REQUIREMENT: Select the lines below containing the word "partition".

STUDY MATERIAL:
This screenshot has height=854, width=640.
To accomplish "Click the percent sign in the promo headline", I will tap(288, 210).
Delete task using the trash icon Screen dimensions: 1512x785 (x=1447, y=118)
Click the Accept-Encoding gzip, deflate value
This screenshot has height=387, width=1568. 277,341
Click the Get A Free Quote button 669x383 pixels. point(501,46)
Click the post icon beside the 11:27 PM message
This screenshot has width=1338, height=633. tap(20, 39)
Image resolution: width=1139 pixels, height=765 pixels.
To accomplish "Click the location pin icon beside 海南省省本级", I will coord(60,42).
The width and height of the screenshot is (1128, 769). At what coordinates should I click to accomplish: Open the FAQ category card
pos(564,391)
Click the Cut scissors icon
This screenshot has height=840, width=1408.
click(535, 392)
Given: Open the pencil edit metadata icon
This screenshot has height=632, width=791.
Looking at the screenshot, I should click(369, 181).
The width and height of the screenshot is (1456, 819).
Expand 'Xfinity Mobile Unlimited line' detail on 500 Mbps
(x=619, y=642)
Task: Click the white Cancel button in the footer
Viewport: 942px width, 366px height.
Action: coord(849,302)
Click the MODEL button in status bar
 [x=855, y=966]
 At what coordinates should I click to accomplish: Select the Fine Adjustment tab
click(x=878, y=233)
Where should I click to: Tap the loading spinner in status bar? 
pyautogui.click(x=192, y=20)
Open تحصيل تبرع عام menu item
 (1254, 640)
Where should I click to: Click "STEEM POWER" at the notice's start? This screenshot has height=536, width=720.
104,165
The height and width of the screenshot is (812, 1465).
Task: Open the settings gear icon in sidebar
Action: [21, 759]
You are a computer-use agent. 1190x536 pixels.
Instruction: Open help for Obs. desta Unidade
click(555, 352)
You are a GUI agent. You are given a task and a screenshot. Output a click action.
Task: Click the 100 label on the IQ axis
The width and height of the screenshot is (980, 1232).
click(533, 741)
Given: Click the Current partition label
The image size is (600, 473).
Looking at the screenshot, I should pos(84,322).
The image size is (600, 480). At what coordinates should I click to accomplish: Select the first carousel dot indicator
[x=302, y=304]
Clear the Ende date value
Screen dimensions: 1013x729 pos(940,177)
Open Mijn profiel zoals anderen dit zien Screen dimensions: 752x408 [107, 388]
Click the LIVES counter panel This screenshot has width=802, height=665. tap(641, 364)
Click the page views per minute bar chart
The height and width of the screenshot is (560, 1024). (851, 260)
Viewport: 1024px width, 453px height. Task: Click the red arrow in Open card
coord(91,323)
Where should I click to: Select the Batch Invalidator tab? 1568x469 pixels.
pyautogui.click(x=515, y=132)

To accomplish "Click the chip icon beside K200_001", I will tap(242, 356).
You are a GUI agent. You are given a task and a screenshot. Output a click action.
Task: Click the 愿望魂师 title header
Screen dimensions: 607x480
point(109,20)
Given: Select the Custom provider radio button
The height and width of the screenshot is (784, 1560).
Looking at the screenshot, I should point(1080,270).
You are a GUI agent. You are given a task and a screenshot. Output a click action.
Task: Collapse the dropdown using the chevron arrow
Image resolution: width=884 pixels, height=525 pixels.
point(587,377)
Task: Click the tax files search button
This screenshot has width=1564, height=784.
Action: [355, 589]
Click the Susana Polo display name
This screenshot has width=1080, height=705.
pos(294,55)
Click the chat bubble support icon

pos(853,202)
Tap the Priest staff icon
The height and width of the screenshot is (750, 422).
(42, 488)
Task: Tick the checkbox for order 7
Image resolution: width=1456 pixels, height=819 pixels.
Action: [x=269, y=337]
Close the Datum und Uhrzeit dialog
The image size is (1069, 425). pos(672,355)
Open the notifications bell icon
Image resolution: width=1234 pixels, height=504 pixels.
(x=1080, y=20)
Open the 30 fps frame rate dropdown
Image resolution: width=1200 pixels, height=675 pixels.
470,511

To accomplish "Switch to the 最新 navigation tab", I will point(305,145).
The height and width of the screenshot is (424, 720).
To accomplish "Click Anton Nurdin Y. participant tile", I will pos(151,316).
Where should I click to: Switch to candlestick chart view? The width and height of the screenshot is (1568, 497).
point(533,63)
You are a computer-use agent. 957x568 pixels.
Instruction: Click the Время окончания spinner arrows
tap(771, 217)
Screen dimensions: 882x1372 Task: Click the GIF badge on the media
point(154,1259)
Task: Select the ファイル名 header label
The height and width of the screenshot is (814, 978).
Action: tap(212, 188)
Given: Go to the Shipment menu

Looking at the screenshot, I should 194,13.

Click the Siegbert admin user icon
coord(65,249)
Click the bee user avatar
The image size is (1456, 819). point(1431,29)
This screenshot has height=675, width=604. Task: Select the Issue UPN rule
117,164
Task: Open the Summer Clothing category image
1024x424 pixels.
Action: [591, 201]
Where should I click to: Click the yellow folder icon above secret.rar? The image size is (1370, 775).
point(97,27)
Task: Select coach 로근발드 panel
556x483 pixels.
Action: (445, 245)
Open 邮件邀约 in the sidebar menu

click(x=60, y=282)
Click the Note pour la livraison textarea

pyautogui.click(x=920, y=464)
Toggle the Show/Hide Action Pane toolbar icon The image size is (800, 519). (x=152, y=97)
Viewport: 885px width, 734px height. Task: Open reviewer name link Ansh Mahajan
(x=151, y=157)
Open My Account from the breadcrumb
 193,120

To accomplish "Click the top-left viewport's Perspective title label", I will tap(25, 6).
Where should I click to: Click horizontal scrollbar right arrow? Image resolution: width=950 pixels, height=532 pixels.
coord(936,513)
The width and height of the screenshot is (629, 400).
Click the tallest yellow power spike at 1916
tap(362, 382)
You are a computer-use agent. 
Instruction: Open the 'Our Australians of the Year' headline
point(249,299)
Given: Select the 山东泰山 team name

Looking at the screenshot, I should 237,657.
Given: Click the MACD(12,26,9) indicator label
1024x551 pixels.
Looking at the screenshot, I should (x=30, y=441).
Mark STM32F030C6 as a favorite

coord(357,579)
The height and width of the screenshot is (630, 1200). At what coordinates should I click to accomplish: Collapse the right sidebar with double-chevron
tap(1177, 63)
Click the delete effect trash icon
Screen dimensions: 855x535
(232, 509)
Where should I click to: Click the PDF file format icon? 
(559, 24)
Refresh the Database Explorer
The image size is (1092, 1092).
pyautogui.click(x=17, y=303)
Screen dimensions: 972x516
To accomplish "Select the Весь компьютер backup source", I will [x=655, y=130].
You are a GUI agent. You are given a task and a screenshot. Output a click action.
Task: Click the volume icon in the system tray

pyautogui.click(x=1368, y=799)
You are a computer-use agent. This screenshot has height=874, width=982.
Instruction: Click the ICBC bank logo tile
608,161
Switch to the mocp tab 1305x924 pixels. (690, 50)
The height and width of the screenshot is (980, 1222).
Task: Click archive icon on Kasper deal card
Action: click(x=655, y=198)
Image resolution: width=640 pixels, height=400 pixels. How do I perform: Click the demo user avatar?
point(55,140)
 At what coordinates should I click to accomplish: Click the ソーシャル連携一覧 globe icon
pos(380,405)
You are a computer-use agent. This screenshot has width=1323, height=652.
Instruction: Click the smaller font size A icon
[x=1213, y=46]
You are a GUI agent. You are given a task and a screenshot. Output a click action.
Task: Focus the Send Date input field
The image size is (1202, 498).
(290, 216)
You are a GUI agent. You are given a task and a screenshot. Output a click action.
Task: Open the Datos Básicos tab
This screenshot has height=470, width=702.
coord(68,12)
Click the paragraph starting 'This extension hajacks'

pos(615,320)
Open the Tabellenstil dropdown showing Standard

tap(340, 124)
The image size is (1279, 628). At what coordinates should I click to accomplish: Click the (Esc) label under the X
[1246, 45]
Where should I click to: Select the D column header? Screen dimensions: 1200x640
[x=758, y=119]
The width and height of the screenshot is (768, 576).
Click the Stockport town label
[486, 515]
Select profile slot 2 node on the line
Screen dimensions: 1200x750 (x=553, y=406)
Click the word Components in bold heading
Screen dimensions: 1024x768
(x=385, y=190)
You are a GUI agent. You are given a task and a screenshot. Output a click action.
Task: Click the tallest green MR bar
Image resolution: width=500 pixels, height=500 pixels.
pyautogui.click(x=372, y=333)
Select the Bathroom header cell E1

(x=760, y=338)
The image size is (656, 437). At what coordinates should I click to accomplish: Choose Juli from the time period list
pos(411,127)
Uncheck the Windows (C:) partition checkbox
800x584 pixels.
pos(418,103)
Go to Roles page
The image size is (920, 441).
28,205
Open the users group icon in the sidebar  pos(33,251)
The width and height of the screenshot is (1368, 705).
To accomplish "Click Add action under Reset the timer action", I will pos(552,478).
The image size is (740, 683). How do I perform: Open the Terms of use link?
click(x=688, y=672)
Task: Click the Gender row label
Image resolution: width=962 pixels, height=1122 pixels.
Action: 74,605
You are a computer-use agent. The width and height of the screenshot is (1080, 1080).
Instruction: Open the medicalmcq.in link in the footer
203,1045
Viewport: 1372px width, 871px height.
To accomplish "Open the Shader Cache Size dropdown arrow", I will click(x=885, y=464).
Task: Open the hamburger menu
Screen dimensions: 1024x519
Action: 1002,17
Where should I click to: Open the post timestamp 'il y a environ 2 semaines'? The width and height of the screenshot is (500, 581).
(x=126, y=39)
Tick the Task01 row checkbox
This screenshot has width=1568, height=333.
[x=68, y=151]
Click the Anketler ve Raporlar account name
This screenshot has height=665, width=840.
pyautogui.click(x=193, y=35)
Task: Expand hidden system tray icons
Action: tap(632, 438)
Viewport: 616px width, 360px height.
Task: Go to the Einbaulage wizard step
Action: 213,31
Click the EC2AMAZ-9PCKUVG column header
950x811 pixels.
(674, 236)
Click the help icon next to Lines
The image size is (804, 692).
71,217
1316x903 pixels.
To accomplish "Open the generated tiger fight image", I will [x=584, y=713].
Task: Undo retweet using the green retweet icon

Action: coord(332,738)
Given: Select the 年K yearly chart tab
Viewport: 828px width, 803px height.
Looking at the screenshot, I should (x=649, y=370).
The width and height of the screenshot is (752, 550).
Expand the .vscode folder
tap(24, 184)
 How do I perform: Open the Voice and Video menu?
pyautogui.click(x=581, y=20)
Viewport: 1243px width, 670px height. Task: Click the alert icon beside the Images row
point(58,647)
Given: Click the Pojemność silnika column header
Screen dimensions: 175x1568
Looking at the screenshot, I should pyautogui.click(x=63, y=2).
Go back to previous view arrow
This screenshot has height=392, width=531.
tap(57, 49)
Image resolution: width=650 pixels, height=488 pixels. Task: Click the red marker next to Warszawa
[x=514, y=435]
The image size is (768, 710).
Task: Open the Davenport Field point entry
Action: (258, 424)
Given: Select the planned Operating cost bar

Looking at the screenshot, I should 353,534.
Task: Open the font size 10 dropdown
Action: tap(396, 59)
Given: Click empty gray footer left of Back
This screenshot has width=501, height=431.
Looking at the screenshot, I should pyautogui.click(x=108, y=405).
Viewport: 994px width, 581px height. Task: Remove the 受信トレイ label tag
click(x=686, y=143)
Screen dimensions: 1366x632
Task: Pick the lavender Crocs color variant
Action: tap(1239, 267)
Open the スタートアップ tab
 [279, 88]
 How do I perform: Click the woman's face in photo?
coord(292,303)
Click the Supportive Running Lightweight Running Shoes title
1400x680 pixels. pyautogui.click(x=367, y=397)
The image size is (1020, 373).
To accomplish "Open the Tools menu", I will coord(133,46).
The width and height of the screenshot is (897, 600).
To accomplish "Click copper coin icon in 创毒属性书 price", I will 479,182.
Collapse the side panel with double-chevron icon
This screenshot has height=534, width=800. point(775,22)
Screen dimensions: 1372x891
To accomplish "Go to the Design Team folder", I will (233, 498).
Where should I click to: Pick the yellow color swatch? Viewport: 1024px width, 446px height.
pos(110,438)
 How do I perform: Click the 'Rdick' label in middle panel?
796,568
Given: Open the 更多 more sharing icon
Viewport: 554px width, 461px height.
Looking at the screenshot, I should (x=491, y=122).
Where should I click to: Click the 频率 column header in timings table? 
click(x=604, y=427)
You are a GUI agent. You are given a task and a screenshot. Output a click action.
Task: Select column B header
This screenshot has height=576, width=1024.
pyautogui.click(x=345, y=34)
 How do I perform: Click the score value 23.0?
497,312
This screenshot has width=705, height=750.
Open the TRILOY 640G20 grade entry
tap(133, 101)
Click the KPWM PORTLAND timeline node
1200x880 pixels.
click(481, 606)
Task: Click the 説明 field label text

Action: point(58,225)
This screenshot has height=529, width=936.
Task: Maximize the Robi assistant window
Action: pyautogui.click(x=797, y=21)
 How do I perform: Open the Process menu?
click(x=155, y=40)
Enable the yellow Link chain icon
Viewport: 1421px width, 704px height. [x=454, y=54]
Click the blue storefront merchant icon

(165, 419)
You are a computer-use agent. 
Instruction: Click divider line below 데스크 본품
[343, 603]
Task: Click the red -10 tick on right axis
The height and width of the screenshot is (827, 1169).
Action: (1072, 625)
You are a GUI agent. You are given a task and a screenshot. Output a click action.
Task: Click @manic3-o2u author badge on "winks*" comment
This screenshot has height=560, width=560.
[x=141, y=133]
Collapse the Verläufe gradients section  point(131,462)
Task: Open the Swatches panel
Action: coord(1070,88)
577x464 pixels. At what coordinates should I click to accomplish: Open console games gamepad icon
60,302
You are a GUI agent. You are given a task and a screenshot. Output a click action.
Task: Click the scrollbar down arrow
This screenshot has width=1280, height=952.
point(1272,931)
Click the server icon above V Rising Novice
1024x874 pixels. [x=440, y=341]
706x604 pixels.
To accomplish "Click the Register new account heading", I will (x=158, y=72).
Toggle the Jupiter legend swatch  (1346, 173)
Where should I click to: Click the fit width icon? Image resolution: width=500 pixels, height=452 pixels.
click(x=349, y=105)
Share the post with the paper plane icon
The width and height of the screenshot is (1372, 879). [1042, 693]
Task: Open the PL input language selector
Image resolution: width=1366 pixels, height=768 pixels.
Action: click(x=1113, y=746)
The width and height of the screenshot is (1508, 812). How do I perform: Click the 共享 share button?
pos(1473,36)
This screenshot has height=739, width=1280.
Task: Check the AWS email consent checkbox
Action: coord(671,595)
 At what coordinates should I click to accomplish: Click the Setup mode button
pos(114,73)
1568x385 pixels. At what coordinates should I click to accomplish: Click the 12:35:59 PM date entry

COMPLETED EXERCISE:
Given: Click the Current partition label
Uncheck the Windows (C:) partition checkbox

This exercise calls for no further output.